У него своя юриспруденция. Он велел освободить виновных от платежа,
потому, написал он собственноручно, как и напечатано в сенатской записке,
‘что члены комиссии не знали, что подписывали’. Положим, что митрополит по
ремеслу должен оказывать смирение, а каковы другие-то вельможи, которые
приняли подарок, так учтиво и милостиво мотивированный!
Но откуда же было взять сто тысяч? казенное добро, говорят, ни на огне
не горит, ни в воде не тонет, — оно только крадется, могли бы мы прибавить.

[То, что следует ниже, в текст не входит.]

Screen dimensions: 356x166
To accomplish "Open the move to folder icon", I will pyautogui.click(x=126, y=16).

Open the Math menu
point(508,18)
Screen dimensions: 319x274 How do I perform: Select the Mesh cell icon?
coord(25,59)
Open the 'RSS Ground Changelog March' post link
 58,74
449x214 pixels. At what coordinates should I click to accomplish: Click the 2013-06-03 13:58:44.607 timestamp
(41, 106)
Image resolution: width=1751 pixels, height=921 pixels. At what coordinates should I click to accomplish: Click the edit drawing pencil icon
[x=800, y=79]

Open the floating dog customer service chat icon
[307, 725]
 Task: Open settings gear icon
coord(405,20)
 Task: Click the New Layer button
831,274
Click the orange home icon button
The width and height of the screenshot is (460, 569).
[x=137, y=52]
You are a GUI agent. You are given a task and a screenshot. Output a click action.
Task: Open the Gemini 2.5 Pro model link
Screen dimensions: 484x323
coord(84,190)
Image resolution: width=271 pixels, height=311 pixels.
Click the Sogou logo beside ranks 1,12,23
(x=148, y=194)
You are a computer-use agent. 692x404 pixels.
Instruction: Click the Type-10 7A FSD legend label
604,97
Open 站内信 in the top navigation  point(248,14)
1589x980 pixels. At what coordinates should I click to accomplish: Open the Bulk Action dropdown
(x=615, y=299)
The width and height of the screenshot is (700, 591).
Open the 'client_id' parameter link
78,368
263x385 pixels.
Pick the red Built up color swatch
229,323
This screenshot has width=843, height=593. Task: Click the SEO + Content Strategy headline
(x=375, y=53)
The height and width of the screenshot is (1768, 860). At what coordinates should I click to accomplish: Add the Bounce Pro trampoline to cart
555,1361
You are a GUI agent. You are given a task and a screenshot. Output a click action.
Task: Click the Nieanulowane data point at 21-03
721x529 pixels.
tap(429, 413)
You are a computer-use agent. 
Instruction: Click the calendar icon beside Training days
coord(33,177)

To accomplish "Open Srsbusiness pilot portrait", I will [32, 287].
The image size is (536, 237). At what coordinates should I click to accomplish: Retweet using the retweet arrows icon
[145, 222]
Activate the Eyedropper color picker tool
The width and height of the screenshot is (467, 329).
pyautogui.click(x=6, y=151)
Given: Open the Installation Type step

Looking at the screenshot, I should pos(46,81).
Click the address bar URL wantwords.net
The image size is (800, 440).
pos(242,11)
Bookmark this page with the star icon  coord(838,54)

Чего тут задумываться — сейчас генерал-адъютанта на почтовых в Москву
разбирать дело.
Стрекалов все разобрал, привел в порядок, уладил и кончил в несколько
дней: камень у помещика взять за сумму, заплаченную за ломку, впрочем, если
помещик хочет оставить, взыскать с него сто тысяч. Особого вознаграждения
помещику потому не следует, что ценность его имения возвысилась открытием
новой отрасли (285) богатства (ведь это chef-d’oeuvre! 40), а впрочем, за
помятые крестьянские поля выдать по закону о затопленных лугах и
потравленных сенокосах, утвержденному Петром I, столько-то копеек с
десятины.
Собственно наказанный е этом деле был мой отец. Не нужно добавлять, что
ломка этого камня в процессе все-таки поставлена на счет Витберга.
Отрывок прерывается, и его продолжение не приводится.